The Director-General of the Nigeria Centre for Disease Control (NCDC), Dr. Chikwe Ihekweazu, has said that the progression of the COVID-19 pandemic shows that “COVID-19 is a disease, which we will have to learn to live safely with”.
Ihekweazu, said this on Monday in Abuja at the national briefing of the Presidential Steering Committee (PSC) on COVID-19, while encouraging Nigerians to get vaccinated, if they were yet to, and endeavour to get tested, if they felt any COVID-19 like symptoms.
“Continue to take responsibility, to prevent COVID-19 infections, and work with us while we continue to lead on the response and ensure the continued safety of Nigerians, our neighbours and the world.
“Globally, COVID-19 confirmed cases are now over 229 million and deaths of over 4.7 million. Over 5.8 billion vaccination doses have been administered.
“Across the world, schools have reopened, masks and vaccine mandates have been debated, the Delta variant continues to dominate and pose a threat with its increased transmissibility, and countries like New Zealand have reinforced restrictions.

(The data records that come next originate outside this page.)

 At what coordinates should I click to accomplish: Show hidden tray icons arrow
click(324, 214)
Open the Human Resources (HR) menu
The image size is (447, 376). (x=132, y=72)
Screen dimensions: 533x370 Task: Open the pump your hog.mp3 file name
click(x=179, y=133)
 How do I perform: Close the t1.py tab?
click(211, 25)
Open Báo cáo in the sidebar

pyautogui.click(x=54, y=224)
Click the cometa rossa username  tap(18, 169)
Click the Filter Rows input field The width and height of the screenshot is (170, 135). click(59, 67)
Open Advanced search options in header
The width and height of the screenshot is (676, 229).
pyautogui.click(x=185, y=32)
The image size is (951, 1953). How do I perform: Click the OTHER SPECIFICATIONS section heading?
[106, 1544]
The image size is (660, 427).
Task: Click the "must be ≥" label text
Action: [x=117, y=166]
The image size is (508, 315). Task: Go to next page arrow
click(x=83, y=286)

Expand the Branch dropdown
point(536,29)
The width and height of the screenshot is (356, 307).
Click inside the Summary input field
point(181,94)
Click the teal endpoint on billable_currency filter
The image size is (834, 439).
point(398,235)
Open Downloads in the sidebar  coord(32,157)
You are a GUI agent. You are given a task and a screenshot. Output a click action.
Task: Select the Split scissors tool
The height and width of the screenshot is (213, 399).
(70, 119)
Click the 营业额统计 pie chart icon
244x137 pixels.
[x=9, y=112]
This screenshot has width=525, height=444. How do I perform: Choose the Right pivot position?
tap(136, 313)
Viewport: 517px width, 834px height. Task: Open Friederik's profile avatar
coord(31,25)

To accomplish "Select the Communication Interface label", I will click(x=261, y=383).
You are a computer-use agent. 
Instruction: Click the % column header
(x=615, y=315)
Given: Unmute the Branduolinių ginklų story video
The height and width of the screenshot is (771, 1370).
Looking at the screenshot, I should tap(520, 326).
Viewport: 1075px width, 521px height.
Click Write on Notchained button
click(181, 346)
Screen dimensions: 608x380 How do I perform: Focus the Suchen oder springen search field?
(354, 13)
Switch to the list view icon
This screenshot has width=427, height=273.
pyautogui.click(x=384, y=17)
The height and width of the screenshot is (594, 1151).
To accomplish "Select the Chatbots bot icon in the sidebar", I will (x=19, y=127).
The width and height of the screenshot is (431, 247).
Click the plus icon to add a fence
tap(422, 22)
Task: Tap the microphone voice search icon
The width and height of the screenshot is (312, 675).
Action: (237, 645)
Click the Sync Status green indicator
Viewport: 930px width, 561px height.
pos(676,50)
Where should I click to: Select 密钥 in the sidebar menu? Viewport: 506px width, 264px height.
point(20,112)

“Here in Nigeria, COVID-19 confirmed cases now exceed 200,000 and unfortunately, deaths exceed 2,600,” he said.
The NCDC boss said that the Agency had continued to work with sister agencies and partners, to sustain the COVID-19 response and ensure better preparedness for future outbreaks.
“Last week, the NCDC and partners – US-CDC – concluded the public health emergency management for Professional development programme certification course in Lagos.
“The pandemic has continued over the past 19 months and now it is quite easy to become desensitised to numbers, however, we must not forget that the cases and deaths are not just numbers but family members, loved ones, friends and even colleagues,” he added.
Ihekweazu noted that countries across the world were continuing to live with the new normal of facemasks, providing proof of vaccinations to gain entry to work, younger age groups now receiving vaccines in countries such as Cambodia, which was now vaccinating children aged 6-12.
“Of the great achievement of almost 6 billion vaccine doses being administered, only 2% had been administered in Africa.
”Vaccine inequity has been an unfortunate feature of this pandemic and while efforts persist towards advocacy for increased sharing, for those who do have access to vaccines, we must not squander our opportunities”, Ihekweazu said.
“I encourage us all to make sure to take the opportunity provided to get vaccinated. The vaccines are safe and they are effective.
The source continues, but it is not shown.